There was a time, 15 years ago, when the € was "strong" and I would buy tons of surplus parts on eBay. That was the great, glorious time, I'd say, and things only got worse from there.

It eroded slowly, over a long period : the USD regained its power so importing or trading in € would become less and less worth it. But still, the world was moving "online" and we could find more and more unobtainium so it was OK.

Two more things degraded : first, delivery became more and more of a hassle. The "last mile" link, the person meant to ring on your doorbell, was more and more unwilling to make that effort. So a lot of back and forth with the shipping companies or the state-owned service. Yeah, work conditions are harsh but we could feel the will was not there.

And the onlinisation of electronics parts distribution became extreme: a bookseller would trade electronic parts or assemblies from shady Chinese "brands". If I wanted shady, I'd hit the "first price tier" on eBay, be very patient and have cheap delivery. But Amazon promoted the dirt cheap products (with expected quality issues) to a desirable item and this trend has been amplified in the last half decade. It is not a benefit to the consumer because the supply chain is not so different from ali baba or eBay or others, but a premium price is slapped on top of it.

Oh and import duties became "enforced" more stringently. Affordable US parts became less desirable in Europe, and this shifted more customers to China for the dirt cheap parts. The flow of great goods from USA stalled. Today I don't even consider looking across the Atlantic to source anything but the most specific, direly required tool.

Anyway more and more parts are available online, which is great for us tinkerers. Professional/enterprise-only stores would slowly open to us, mere mortals: Farnell has managed to ride that wave when it felt that the Raspberry Pi crowd could help boost its bottom line and attract new customers who would be delighted to access high quality parts and references they couldn't imagine existed.

But slowly the frenzy died with the new normalisation, the binge turned into a careful sip. Hackaday projects overall are less exuberant, right?

And then Trump came and started an economic war with China. What could go wrong?! I ordered little from China and failed deliveries became significant.

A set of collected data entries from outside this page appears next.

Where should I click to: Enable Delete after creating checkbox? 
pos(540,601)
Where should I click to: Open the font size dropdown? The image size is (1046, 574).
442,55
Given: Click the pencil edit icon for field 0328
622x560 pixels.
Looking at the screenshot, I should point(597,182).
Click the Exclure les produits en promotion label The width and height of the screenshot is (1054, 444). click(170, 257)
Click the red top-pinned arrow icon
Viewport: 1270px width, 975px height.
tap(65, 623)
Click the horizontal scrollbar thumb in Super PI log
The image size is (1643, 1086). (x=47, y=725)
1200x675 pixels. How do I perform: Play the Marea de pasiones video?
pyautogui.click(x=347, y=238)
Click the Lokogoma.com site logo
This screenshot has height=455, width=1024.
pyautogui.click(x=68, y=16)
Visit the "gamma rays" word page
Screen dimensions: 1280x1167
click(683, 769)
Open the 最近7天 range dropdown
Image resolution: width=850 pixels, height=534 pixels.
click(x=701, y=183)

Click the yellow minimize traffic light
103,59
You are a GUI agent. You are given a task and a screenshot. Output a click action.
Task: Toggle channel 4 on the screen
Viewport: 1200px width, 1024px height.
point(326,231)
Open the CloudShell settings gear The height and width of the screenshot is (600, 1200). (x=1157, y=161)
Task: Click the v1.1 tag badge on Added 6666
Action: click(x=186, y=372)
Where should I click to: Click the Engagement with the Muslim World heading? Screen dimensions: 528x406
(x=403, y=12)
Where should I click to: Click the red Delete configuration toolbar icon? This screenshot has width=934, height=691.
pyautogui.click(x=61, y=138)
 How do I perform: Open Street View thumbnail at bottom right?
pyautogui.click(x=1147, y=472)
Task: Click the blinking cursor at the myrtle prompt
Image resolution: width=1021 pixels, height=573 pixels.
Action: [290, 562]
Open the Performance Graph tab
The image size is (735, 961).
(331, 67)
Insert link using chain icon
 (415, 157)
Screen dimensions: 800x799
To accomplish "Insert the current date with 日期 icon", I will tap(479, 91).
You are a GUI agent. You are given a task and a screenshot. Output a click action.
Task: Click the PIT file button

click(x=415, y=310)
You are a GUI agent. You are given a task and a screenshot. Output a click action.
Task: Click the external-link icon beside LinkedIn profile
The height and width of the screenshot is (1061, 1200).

And then COVID came. The tense situation totally snapped. The industry is totally belly up. I ordered a sweet PolarFire FPGA kit in oct. 2021 and the delivery has been postponed again and again. And then again.

Today's lead time for this kit is 43 days (as of 20220520) but the last notice I received announced July 2023. Can you wait 2 years for one devkit ? And I am not even bothered that the 4× RPi3 I ordered have been cancelled right away without notice. And last time I wanted to order 2N2369s for the #Logic strips, the Chinese reseller flaked (due to stock mismanagement, we will say). Ordering Arduino Nanos from Spain ? Forget it. Getting an affordable lot of Pi (for the  #Clunky McCluster ) is not reasonable, so it's shelved too.

Prices have gone way up, availability is down, the free flow of money and goods is breaking down. The time for playing is over.

Sure, some orders still go through. But then Vlad decided to go kamikaze and at least the Eastern Europe is now out of reach, which is very sad because the old Red Army surplus parts were cheap, funky and abundant.

Instead now it's a global economic war.

This whole downward situation is tragic in many ways but at least I have ample stock of stuff for mundane stuff. I have stockpiled insane amount of certain parts. Maybe I could earn a bit of pocket money by selling some of it but I'm a hoarder and I would feel I'm the loser, not the speculator.

So this explains the title: in order to stay creative, I'm back to pure algo, coding, programming, virtual design. It's safe, "mostly free" as long as I have a stable Linux+electricity+Internet. It's sad of course because I miss the feeling of achieving something tangible. At least my work on #PEAC Pisano with End-Around Carry algorithm has only cost me two high end laptops that I still have to learn to program in CUDA, but they can be reused for countless applications and it doesn't use much room.

I have to be extra careful with my expenses and make sure they return at least some profit instead of being a "sunk cost" for my hobbies.